Could you set down exactly the lines in the records below between the line holding "有关家庭生活的教律 (589, 477)" and the line holding "The Market for Autographs (51, 2290)", inclusive?

=-=-=

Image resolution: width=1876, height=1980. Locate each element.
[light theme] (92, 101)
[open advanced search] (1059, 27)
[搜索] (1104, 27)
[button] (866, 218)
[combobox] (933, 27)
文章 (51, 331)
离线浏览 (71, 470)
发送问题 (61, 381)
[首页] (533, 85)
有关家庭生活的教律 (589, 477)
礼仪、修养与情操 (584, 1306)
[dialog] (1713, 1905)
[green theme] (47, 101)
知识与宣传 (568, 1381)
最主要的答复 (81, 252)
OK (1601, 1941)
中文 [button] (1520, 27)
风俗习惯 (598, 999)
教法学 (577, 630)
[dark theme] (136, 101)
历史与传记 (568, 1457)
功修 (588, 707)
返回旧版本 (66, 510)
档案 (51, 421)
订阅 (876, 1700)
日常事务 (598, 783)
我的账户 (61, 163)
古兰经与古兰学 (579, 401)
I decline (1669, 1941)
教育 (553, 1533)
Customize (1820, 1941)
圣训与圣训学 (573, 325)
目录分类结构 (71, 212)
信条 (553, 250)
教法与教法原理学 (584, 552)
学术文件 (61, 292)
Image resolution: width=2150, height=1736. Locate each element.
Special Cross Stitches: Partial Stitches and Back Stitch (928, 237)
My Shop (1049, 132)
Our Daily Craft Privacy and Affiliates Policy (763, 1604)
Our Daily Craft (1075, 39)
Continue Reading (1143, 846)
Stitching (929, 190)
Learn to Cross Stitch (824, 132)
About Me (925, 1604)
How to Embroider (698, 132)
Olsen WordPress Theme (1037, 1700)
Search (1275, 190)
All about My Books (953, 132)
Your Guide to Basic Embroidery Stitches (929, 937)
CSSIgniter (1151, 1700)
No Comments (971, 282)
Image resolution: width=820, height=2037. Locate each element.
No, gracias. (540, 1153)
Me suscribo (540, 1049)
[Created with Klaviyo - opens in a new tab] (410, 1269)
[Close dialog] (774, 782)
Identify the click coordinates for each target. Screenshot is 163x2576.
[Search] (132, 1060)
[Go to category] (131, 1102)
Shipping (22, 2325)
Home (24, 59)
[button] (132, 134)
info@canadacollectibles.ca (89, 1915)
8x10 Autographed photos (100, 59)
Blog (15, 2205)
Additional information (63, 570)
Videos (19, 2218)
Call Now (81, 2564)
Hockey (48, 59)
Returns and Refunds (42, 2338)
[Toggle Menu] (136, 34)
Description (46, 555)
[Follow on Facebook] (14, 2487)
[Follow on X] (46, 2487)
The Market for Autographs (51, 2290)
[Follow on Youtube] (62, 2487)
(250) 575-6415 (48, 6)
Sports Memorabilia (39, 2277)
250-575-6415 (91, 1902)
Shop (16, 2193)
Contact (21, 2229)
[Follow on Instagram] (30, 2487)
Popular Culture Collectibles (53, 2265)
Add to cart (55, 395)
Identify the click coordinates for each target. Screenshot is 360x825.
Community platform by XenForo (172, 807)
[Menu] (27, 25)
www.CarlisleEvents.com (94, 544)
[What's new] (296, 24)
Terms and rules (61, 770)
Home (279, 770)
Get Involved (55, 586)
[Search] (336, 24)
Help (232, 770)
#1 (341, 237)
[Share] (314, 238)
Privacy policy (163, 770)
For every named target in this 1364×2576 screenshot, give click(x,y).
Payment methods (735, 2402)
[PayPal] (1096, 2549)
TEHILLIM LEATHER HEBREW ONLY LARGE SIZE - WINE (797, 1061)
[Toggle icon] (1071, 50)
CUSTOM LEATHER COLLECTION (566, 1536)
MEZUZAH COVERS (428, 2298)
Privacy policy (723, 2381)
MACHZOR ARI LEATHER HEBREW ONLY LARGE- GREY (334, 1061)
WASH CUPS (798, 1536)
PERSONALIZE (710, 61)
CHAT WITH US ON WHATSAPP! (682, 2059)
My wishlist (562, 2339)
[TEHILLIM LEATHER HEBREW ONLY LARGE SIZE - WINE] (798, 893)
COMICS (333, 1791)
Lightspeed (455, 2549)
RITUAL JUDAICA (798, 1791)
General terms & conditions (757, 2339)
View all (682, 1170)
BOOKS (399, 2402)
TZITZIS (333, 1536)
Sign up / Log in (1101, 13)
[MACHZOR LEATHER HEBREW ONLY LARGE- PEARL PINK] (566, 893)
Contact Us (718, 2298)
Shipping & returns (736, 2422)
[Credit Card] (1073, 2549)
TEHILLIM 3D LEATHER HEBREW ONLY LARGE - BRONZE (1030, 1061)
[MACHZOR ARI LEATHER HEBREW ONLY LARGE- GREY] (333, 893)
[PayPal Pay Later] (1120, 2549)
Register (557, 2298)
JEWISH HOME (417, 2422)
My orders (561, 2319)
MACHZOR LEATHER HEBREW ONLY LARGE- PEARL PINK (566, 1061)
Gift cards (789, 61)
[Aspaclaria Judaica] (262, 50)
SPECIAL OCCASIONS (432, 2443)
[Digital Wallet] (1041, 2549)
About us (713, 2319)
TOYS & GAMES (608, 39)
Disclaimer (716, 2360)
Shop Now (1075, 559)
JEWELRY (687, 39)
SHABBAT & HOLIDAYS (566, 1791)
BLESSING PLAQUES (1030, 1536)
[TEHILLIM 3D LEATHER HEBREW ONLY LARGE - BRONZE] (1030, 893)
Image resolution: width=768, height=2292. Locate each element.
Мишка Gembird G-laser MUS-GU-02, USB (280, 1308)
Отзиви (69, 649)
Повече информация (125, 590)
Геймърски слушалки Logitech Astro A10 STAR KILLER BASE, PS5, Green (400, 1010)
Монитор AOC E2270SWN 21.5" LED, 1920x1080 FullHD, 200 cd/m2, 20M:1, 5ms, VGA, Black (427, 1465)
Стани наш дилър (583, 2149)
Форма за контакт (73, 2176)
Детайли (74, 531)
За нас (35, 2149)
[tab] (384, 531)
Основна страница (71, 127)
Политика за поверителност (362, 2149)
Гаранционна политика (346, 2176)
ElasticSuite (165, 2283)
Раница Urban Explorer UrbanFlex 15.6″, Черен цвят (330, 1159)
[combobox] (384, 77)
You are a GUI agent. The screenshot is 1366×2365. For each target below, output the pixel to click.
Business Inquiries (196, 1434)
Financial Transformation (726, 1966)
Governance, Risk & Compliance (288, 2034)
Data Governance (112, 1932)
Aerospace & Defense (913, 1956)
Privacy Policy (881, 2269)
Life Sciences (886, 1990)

=-=-=

Output of the task:
有关家庭生活的教律 (589, 477)
礼仪、修养与情操 (584, 1306)
[dialog] (1713, 1905)
[green theme] (47, 101)
知识与宣传 (568, 1381)
最主要的答复 (81, 252)
OK (1601, 1941)
中文 [button] (1520, 27)
风俗习惯 (598, 999)
教法学 (577, 630)
[dark theme] (136, 101)
历史与传记 (568, 1457)
功修 (588, 707)
返回旧版本 (66, 510)
档案 (51, 421)
订阅 (876, 1700)
日常事务 (598, 783)
我的账户 (61, 163)
古兰经与古兰学 (579, 401)
I decline (1669, 1941)
教育 (553, 1533)
Customize (1820, 1941)
圣训与圣训学 (573, 325)
目录分类结构 (71, 212)
信条 (553, 250)
教法与教法原理学 (584, 552)
学术文件 (61, 292)
Image resolution: width=2150, height=1736. Locate each element.
Special Cross Stitches: Partial Stitches and Back Stitch (928, 237)
My Shop (1049, 132)
Our Daily Craft Privacy and Affiliates Policy (763, 1604)
Our Daily Craft (1075, 39)
Continue Reading (1143, 846)
Stitching (929, 190)
Learn to Cross Stitch (824, 132)
About Me (925, 1604)
How to Embroider (698, 132)
Olsen WordPress Theme (1037, 1700)
Search (1275, 190)
All about My Books (953, 132)
Your Guide to Basic Embroidery Stitches (929, 937)
CSSIgniter (1151, 1700)
No Comments (971, 282)
Image resolution: width=820, height=2037. Locate each element.
No, gracias. (540, 1153)
Me suscribo (540, 1049)
[Created with Klaviyo - opens in a new tab] (410, 1269)
[Close dialog] (774, 782)
Identify the click coordinates for each target. Screenshot is 163x2576.
[Search] (132, 1060)
[Go to category] (131, 1102)
Shipping (22, 2325)
Home (24, 59)
[button] (132, 134)
info@canadacollectibles.ca (89, 1915)
8x10 Autographed photos (100, 59)
Blog (15, 2205)
Additional information (63, 570)
Videos (19, 2218)
Call Now (81, 2564)
Hockey (48, 59)
Returns and Refunds (42, 2338)
[Toggle Menu] (136, 34)
Description (46, 555)
[Follow on Facebook] (14, 2487)
[Follow on X] (46, 2487)
The Market for Autographs (51, 2290)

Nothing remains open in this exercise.